I would say "Jestem tutaj i nigdzie się nie wybieram"


----------



## Drughi77

Dziękuję bardzo!


----------



## majlo

mekinking said:


> I would say "Jestem tutaj i nigdzie się nie wybieram"


Why would you say that this way?


----------



## mekinking

honestly, I don't know. "nie odejdę" sounds for a little but too...I don't know, like it was written in a romance, like two lovers were promising each other that they'd stay together forever
while we have this sentence "I am here and won't go away" in which "I am here" means for me that sb is somewhere (in a room, in a house, in a garden, in some exact place) and is not leaving it, and in such case I would say "nie wybieram się nigdzie" "I'm stayin where I am"
only if there was something like "I am with you, I won't go..." I'd use "nie odejdę" as in i'm staying in this particular relationship with you.

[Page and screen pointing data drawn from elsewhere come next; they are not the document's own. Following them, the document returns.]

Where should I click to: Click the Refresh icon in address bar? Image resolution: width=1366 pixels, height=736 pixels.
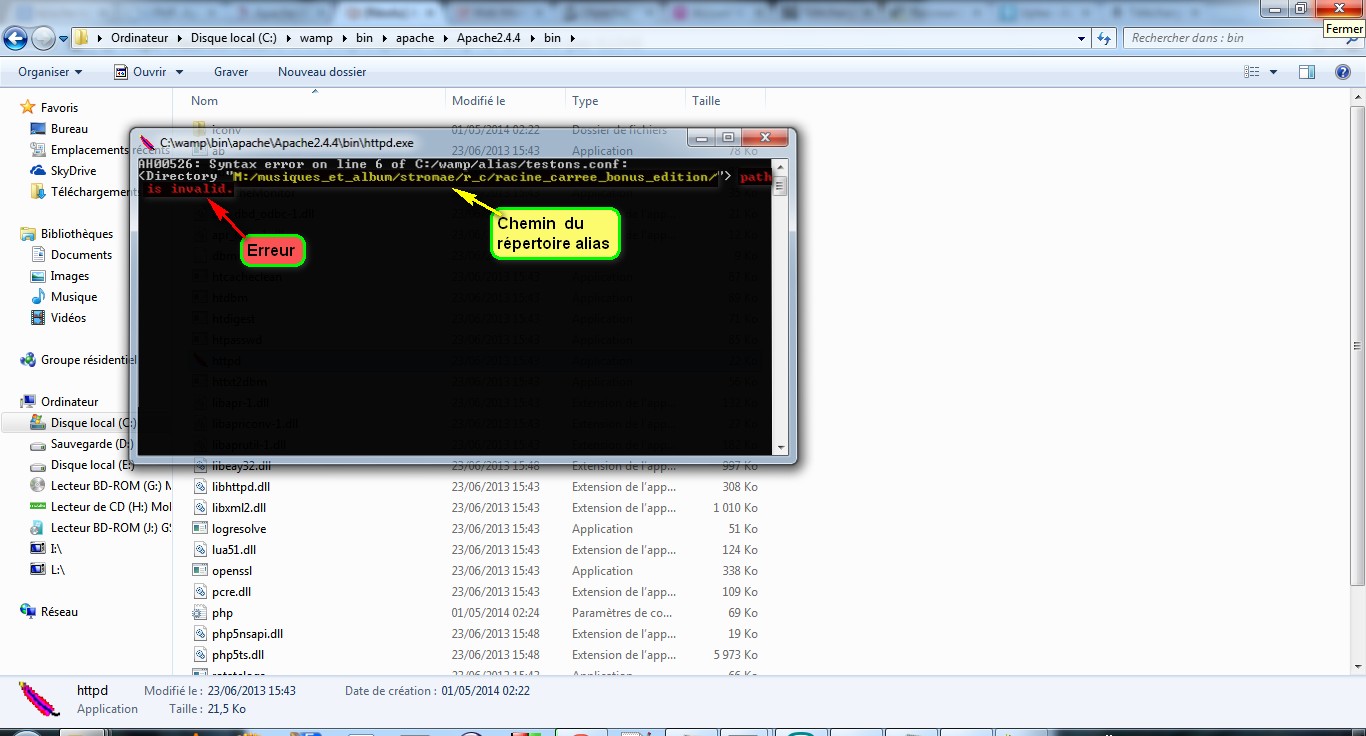(x=1102, y=38)
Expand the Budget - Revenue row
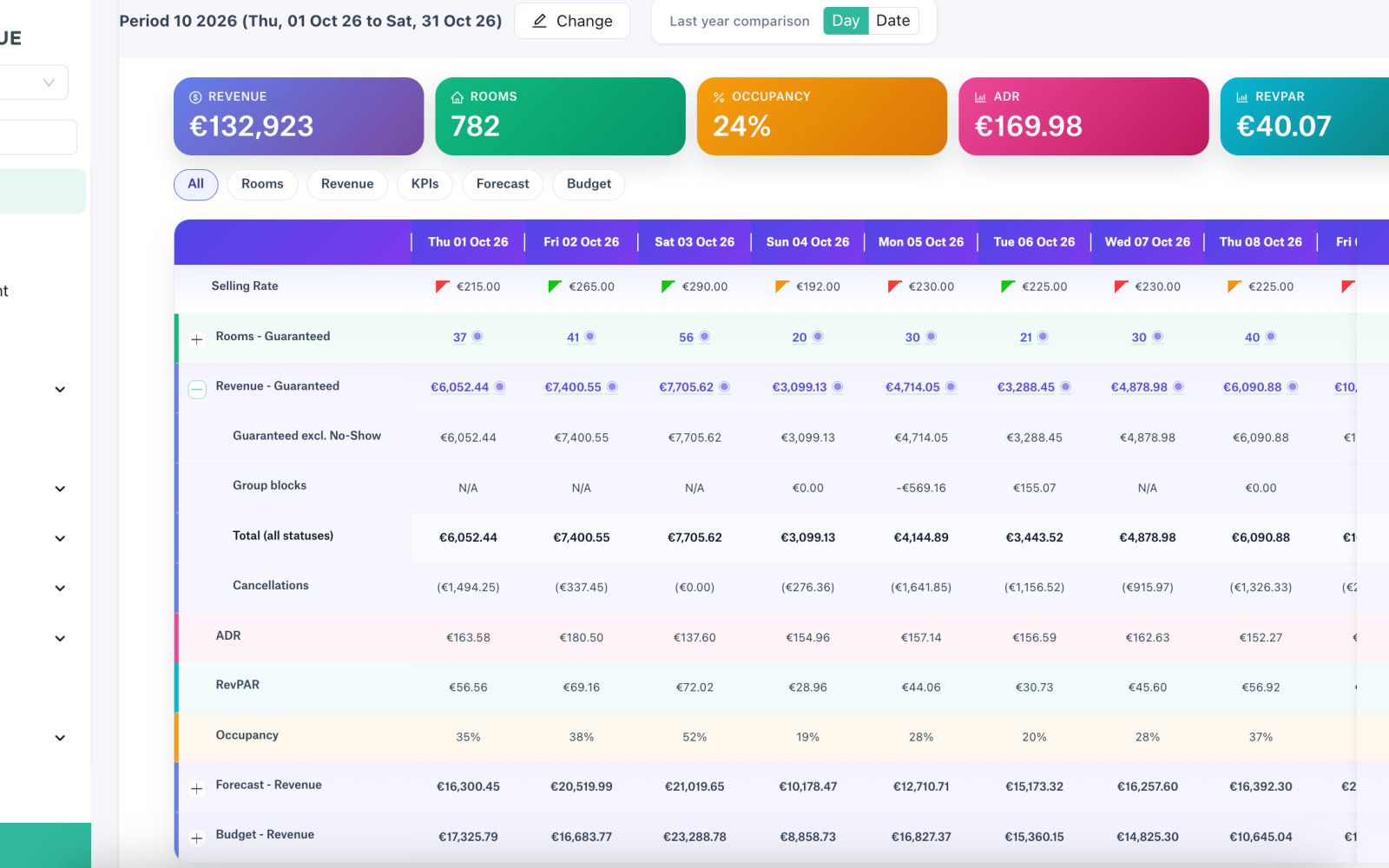1389x868 pixels. point(197,838)
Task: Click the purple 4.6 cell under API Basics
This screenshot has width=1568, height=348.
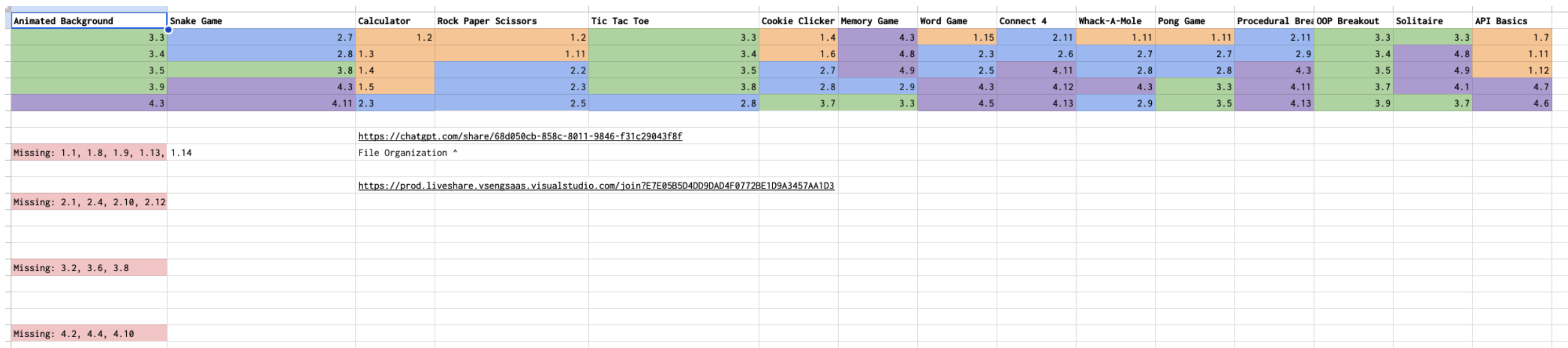Action: point(1511,103)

in short: "nie wybieram się" concrete/real/existing "i'm not leaving the place in which I am"
"nie odejde" abstract/relationship.

probably didn't make it any clearer...


----------



## Drughi77

Hey, you are great!
It is my fault, cuz I didn't explain well what I meant...
"I am with you, I won't go..." is the meaning of my sentence; therefore I guess that "nie odejdę" is the correct translation.
Thanks to both of you, dziękuję!


----------



## majlo

Mekinking, what I tried to achieve by asking you this question was pinpoint that context - which by the way was not provided - is essential because you can't know if this is about lovers or just friends, which is quite significant here. And as I see, it worked.


----------



## Greg from Poland

_Jestem tutaj i nie odejdę_ and _Jestem tutaj i nigdzie się nie wybieram_ sound the same to me.


----------



## fragile1

Actually, no. I would say:
_Jestem tutaj i nie odejdę_
from you, I'm not leaving you, in my mind. It is more emotional to me.
_Jestem tutaj i nigdzie się nie wybieram_ 
from here, and in my mind because there is something to do or whatever, watch TV, wash the dishes. More technical about what to do next.


----------



## arturolczykowski

Jesli chodzi o jakikolwiek zwiazek: milosny, przyjacielski, powiedzialbym po prostu:

Jestem tu i Cie nie zostawie/opuszcze

Zostawienie/opuszczenie zawiera w sobie idee odejscia...a brzmi ladniej, przynajmniej tak sadze ;-)


----------



## majlo

I absolutely agree with fragile1. That's why I think context is essential here because if it's about a romance relationship, possibly a solemn moment, I'd never say _Jestem tutaj i nigdzie się nie wybieram_. It would be too rough for this occassion in my opinion. On the other hand, if, say, my mom called me and asked me if I was home because furniture is going to be belivered, I might use _Jestem (tutaj) i nigdzie się nie wybieram_. 
By the way, I'd never say _Jestem tu i Cię nie opuszczę _to a friend. Well, maybe in some extreme contexts, but normally it would be too romance-like to me.


----------



## fragile1

Thanks Majlo. The contecst  to '_Jestem tu i Cię nie opuszczę' _to a friend. No problem. Somebody is sik,has some bad days, and you want to keep that person going, or maybe buoy in some bad time. I can imagine, it can be used.


----------